[START PROVIDED RECORDS]

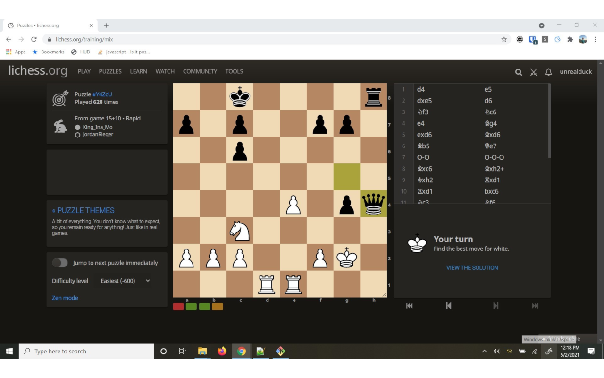
Task: Open the Apps shortcut in bookmarks bar
Action: click(16, 52)
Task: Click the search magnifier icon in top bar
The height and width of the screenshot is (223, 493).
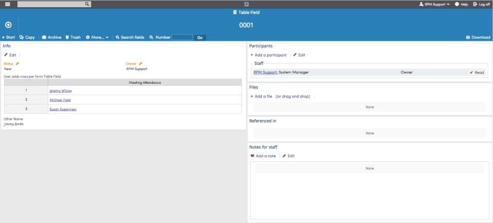Action: click(x=87, y=4)
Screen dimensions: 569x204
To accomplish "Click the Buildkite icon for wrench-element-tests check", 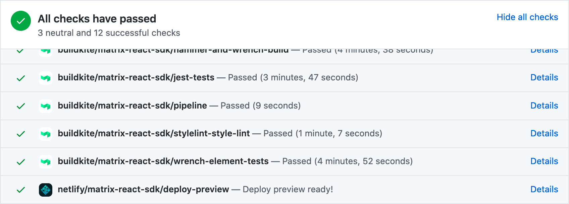I will (x=45, y=161).
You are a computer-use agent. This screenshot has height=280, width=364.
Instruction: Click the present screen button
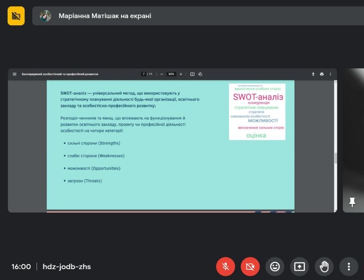click(x=300, y=267)
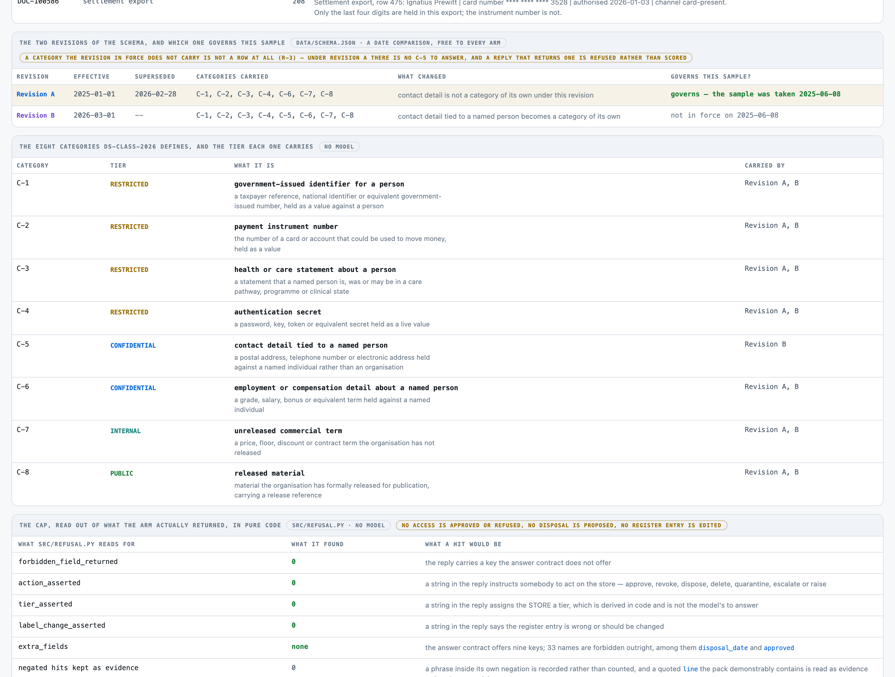The image size is (895, 677).
Task: Click the CATEGORIES CARRIED column header
Action: point(232,76)
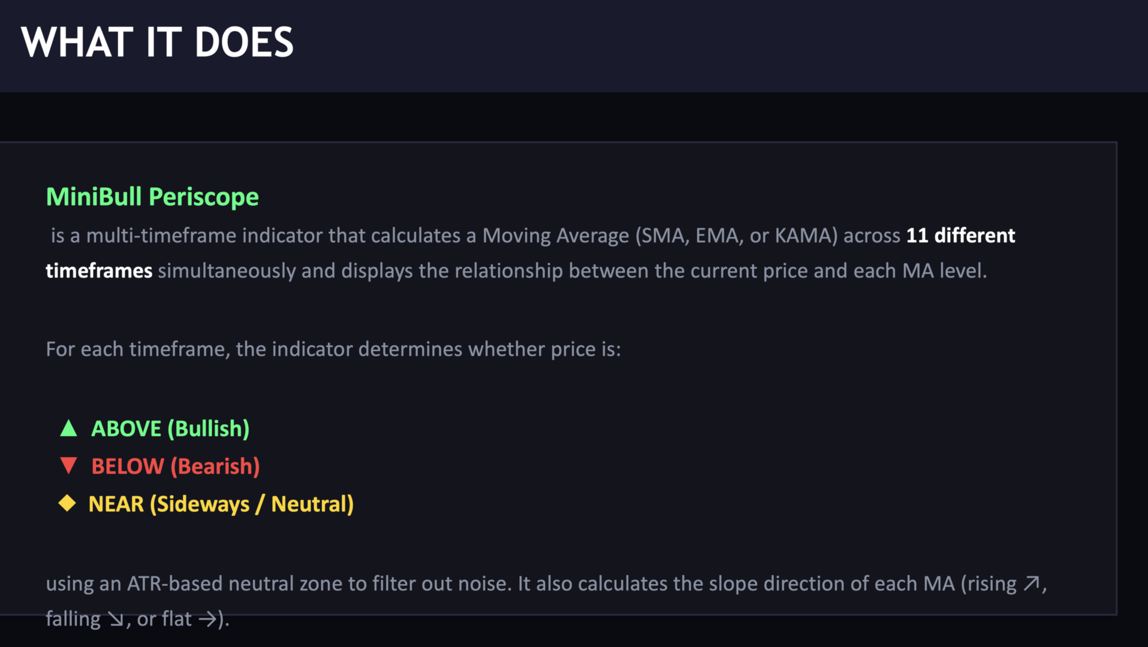Click the red down triangle icon
Screen dimensions: 1148x647
(x=69, y=465)
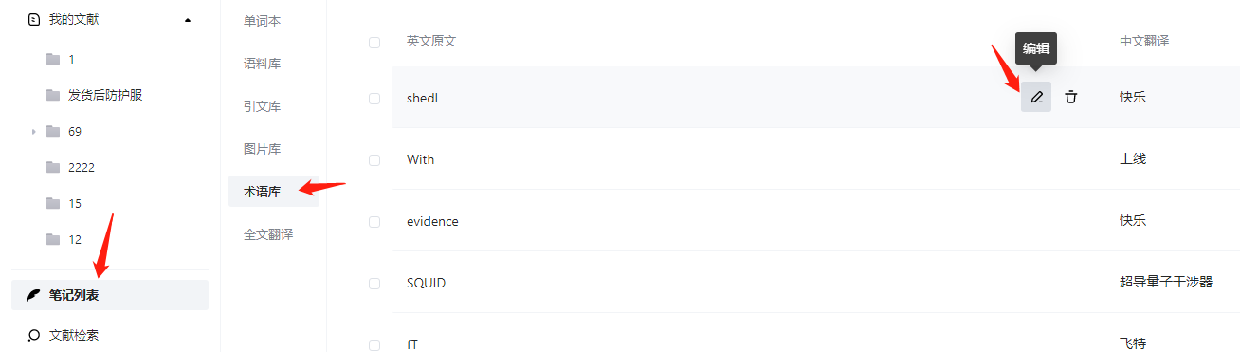This screenshot has width=1240, height=352.
Task: Delete the shedl term with trash icon
Action: point(1070,97)
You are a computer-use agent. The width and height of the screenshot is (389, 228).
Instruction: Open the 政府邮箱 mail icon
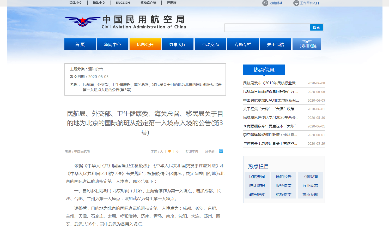point(265,3)
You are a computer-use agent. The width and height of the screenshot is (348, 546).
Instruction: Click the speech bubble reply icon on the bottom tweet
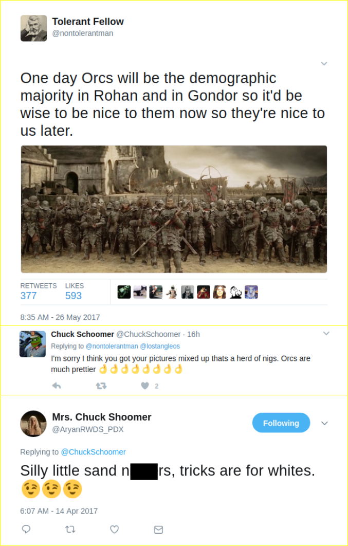tap(26, 529)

[END PROVIDED RECORDS]

PROBLEM TO SOLVE: Retype the stretch from the line containing "is (348, 546)." through the end of the lines, exactly as they appear, leaving out the pictures.

EXERCISE OUTPUT:
You are a computer-use agent. The width and height of the screenshot is (348, 546).
Instruction: Click the speech bubble reply icon on the bottom tweet
tap(26, 529)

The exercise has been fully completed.